Clash mode allows players to form five-person teams and take part in casual online cups in a bid to earn in-game goodies.
Players reported outages and problems with the mode last weekend, with login errors and some players left unable to play. This led to Riot cancelling matches and refunding tickets towards the end of Saturday January 16th and Sunday January 17th.
Brian explained: “The outages have been caused by malicious internet traffic, colloquially known as a “goddamn DDoS.” It’s worth clearing up that the issues affecting Clash over the weekend weren’t due to anything with Clash, just the timing of the attack.
“We use non-standard communication protocols for some of our software while most of the anti-DDoS technology development has focused on HTTP because the interwebs mostly is just webs. That means that we can’t always just reach for The Thing Everyone Does When DDoSed.”

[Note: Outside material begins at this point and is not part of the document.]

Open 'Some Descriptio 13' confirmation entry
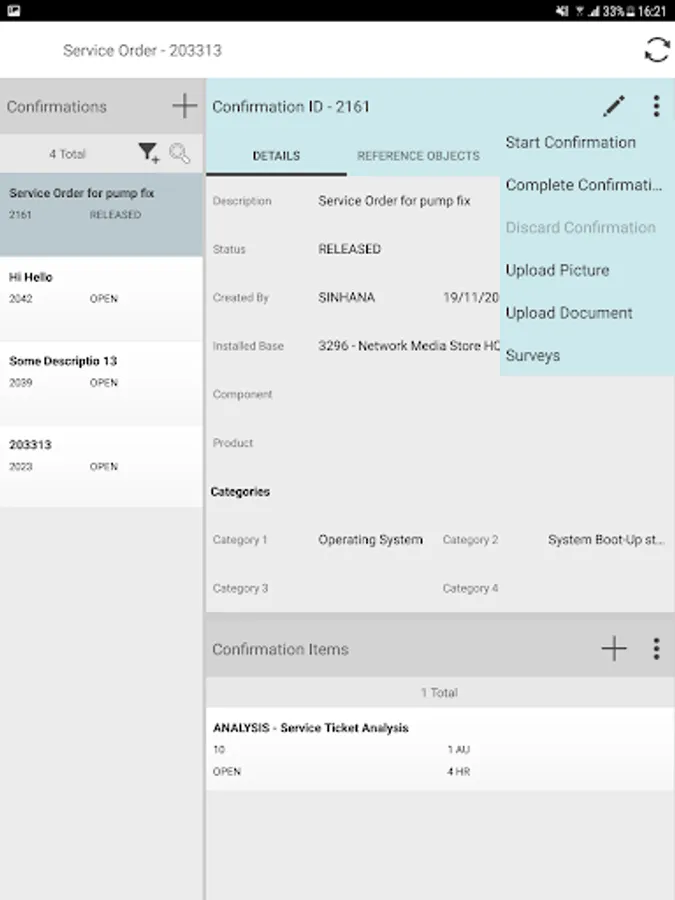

“As can be seen, mitigating this new type of DDoS attack is a work in progress. A lot of network folks have been heads down figuring out how to filter out this traffic since the events over the weekend. It’s hard work, and I thank them profusely for it.”
Brian went on to explain that Riot is working internally on some solutions, but cannot share specifics due to the risk of attackers using that information to tweak their attacks in the future.

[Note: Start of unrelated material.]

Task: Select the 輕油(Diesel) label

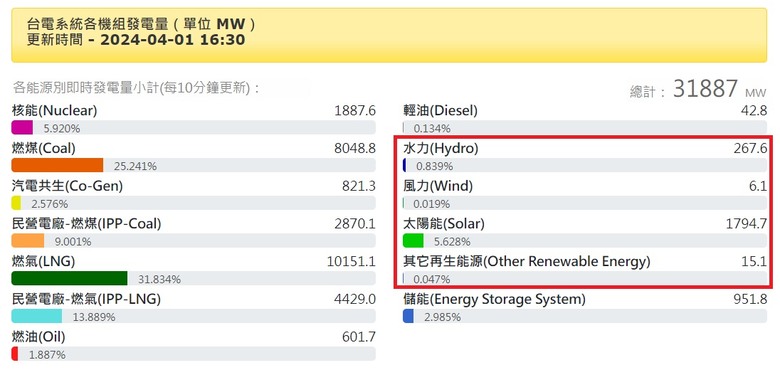Action: click(440, 110)
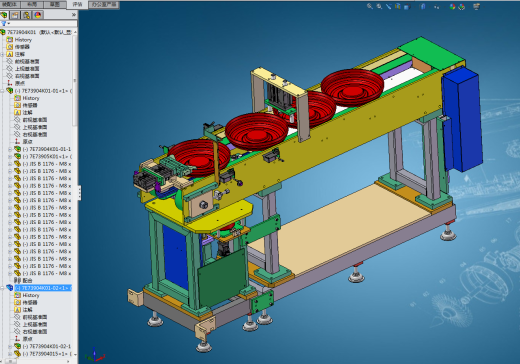Toggle the Hide/Show Items icon

tap(437, 6)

You can see Brian’s full thread on Twitter here:
Clash was first announced back in 2018, but technical issues prevented Riot from rolling it out fully across its player base.
Clash properly launched in early 2020 and, despite some minor hitches, for the most part worked well – Esports News UK didn’t experience any issues playing most weekends when it was live last year.
Dom is an award-winning writer and finalist of the Esports Journalist of the Year 2023 award. He graduated from Bournemouth University with a 2:1 degree in Multi-Media Journalism in 2007.
As a long-time gamer having first picked up the NES controller in the late ’80s, he has written for a range of publications including GamesTM, Nintendo Official Magazine, industry publication MCV and others. He worked as head of content for the British Esports Federation up until February 2021, when he stepped back to work full-time on Esports News UK and offer esports consultancy and freelance services. Note: Dom still produces the British Esports newsletter on a freelance basis, so our coverage of British Esports is always kept simple – usually just covering the occasional press release – because of this conflict of interest.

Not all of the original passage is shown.